■ Forex reserves at record high
The nation's foreign exchange reserves rose to a new record of US$251.14 billion at the end of last month, the central bank said yesterday. The reserves, which trail those of Japan and China, were up from US$246.63 billion in February and US$242.74 billion at the end of January, the central bank said in a statement. The increase mainly reflected returns from foreign exchange reserve management and substantial foreign capital inflows, it said. The reserves rose for a 45th month from US$247 billion in February, according to the central bank in Taipei.

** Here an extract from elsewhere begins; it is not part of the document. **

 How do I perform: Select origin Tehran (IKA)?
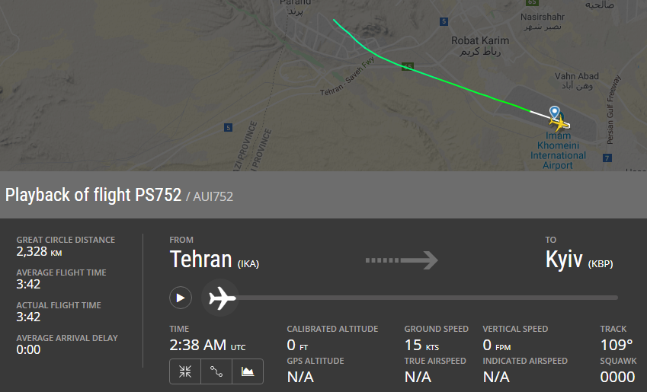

■ Businesses may go to fair
Taiwanese businesses are welcome go to South Korea's Imported Goods Fair 2005, slated to be held from May 10 to May 13 in Seoul, an official of the non-profit Taiwan External Trade Development Council (TAITRA, 外貿協會) said yesterday. It is the third year that South Korea's association of exporters has organized the trade fair to help foreign businesses enter the South Korean market. Last year, a total of 131 businesses from countries including Australia, China, India, Indonesia, Myanmar, Holland, Poland and Taiwan joined the exhibition, besides 11 South Korean companies, according to the state-funded trade promotion organization. According to statistics released by the fair organizer, during the four-day event last year, nearly 5,000 people visited the trade fair, and the total value of the deals forged by foreign businesses amounted to over US$12 million, with follow-up contracts reaching US$73 million.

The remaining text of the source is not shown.